Revealed in the federal financial disclosure Florida Governor Rick Scott was required to file in running for the U.S. Senate was at least $50,000 in earnings from the sale of corporate securities stock in Navigator Holdings, Ltd. — a shipping company with ties to Russian President Vladimir Putin.
Navigator Holdings is a shipping company that specializes in transporting liquefied petroleum gas for international energy companies, state-owned utilities and commodities traders, according to a corporate profile by the Reuters news service.
One of Navigator’s major clients is a Russian energy company with links to the Kremlin. The Russian company is Sibur, whose owners include Russian President Vladimir Putin’s son-in-law and a Russian oligarch facing U.S. government sanctions, according to the New York Times.
The statement filed Friday with the U.S. Senate indicated Scott’s wife, Ann, received income from the stock totaling $50,001 and $100,000, and that Rick Scott earned between $0 and $201 in capital gains income; it also indicated the Scotts no longer hold the stock.

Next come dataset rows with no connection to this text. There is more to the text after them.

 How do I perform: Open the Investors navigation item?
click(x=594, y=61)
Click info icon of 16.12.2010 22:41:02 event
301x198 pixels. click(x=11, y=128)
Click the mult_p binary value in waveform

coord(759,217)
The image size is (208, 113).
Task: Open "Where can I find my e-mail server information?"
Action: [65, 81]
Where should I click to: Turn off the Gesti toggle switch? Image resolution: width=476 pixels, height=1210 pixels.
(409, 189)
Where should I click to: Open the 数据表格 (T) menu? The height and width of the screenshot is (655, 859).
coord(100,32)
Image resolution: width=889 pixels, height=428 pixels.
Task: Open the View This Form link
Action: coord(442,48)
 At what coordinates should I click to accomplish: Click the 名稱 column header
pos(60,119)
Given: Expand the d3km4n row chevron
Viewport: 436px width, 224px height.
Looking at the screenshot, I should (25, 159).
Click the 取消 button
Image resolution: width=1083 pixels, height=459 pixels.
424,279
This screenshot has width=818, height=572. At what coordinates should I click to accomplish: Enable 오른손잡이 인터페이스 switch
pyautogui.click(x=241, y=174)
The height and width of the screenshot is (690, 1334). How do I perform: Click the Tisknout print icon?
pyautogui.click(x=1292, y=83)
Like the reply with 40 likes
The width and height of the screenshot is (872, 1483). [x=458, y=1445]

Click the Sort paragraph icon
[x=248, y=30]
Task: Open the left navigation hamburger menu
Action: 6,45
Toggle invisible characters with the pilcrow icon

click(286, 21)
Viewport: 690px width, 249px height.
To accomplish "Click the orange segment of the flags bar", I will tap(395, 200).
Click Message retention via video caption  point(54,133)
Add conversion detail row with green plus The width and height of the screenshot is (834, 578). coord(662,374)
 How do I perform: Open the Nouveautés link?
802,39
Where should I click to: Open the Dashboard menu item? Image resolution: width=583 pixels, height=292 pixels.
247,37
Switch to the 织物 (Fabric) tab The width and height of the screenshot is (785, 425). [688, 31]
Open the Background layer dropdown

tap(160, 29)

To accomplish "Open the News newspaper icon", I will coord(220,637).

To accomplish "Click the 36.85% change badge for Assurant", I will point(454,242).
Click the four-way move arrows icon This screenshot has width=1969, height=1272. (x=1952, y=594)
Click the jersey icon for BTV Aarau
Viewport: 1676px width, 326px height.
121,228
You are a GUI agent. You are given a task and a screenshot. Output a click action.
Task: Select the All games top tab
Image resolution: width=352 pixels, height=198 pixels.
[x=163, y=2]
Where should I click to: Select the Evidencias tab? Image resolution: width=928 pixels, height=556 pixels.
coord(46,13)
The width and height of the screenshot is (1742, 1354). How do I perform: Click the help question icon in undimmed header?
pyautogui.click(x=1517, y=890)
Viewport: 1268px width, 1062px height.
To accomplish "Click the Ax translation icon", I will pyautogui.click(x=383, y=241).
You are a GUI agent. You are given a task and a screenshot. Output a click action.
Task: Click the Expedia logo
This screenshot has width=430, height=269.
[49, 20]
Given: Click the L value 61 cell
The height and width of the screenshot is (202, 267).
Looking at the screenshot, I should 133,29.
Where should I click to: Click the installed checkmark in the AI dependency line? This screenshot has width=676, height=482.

In a statement, Scott’s campaign said: “Gov. Scott no longer has an investment in Navigator Holdings. Regardless, the governor had no role in selecting that investment. The blind trust is managed by an independent financial professional who decides what assets are bought, sold or changed. The rules of the blind trust prevent any specific assets or the value of those assets within the trust from being disclosed to the governor, and those requirements have always been followed. When asked recently, Gov. Scott was clear he believes that Putin is not our friend or ally, and should not be trusted.”
Scott has personally stated that he believes Putin “is a foe” and that he is “very skeptical of anything he says”, breaking ranks with President Donald Trump, who has indicated he puts stock in the Russian president’s denials regarding election meddling.
A financial stake in Navigator became a public issue in June for President Trump’s Commerce secretary, Wilbur Ross, who shorted his Navigator stock soon after the Times questioned him about it last fall, the paper reported.